Despite these limitations, the potential of dynamic biomarkers as valuable additions to predicting patient outcomes is clear. However, further prospective studies in diverse settings and patient groups (e.g., those with and without thromboembolic complications) are needed to replicate these results, refine and validate these biomarkers, assess their real-time impact on patient outcomes, and gauge the effect of systemic pressures, such as hospital occupancy, on their predictive power. This can finally provide input for the systematic development, validation, and implementation of clinical prediction rules in which the new indicators proposed here may serve alongside other clinical information to make a valid and clinically feasible prediction that informs clinical decision making.
5. Conclusions
The resilience exponent α, as a dynamic biomarker, offers an innovative approach to assessing the robustness of homeostatic processes that regulate SpO2 fluctuations and return to equilibrium, thereby quantifying patient resilience. This marker was proposed under the stimulus–response paradigm; however, its practical application requires further refinement for successful implementation in clinical settings.
Our study suggests that alongside structural characteristics, extracting dynamic biomarkers from continuous vital sign monitoring presents a possible avenue for quantifying resilience in acute illness, offering an advance on the traditional derangement-based paradigm. This introduces a new perspective into biomedical informatics by moving beyond static data snapshots to understand the dynamics of physiological regulation.

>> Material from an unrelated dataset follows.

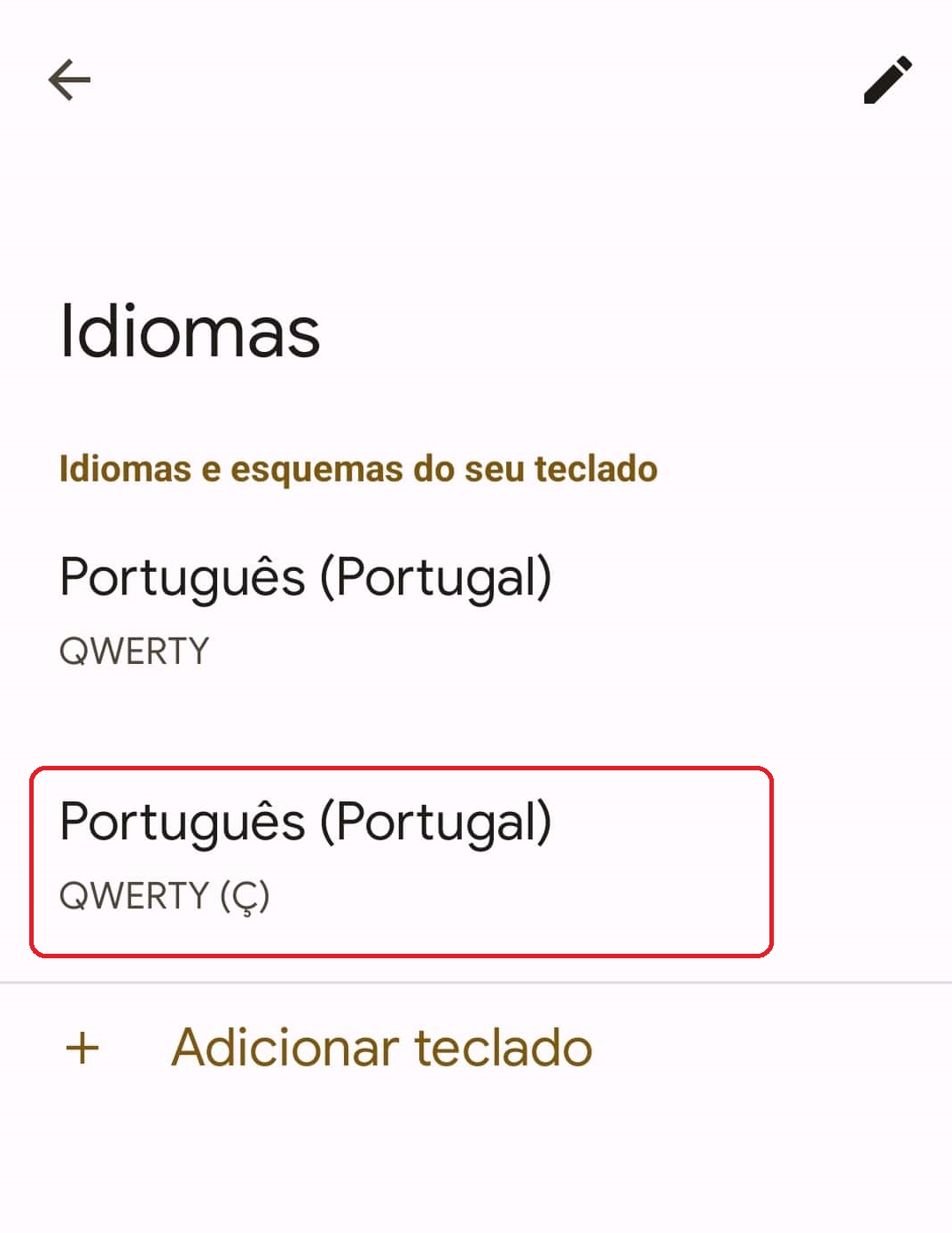Viewport: 952px width, 1233px height.
Task: Click the word teclado in Adicionar teclado
Action: [503, 1048]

As we navigate the uncharted waters of dynamic biomarkers, future prospective studies should focus on refining these markers and validating their applicability in diverse use cases. Importantly, their real-time impact on patient outcomes should be rigorously evaluated. Once fully developed, assessing and continuously monitoring patient resilience could have substantial implications for healthcare. Not only does it promise to improve patient outcome predictions, but it also has the potential to shape treatment decisions, suggesting a more patient-centered, resilience-focused approach to care.
This work marks a step in this direction, and we hope it encourages further investigations in this emerging field of resilience research.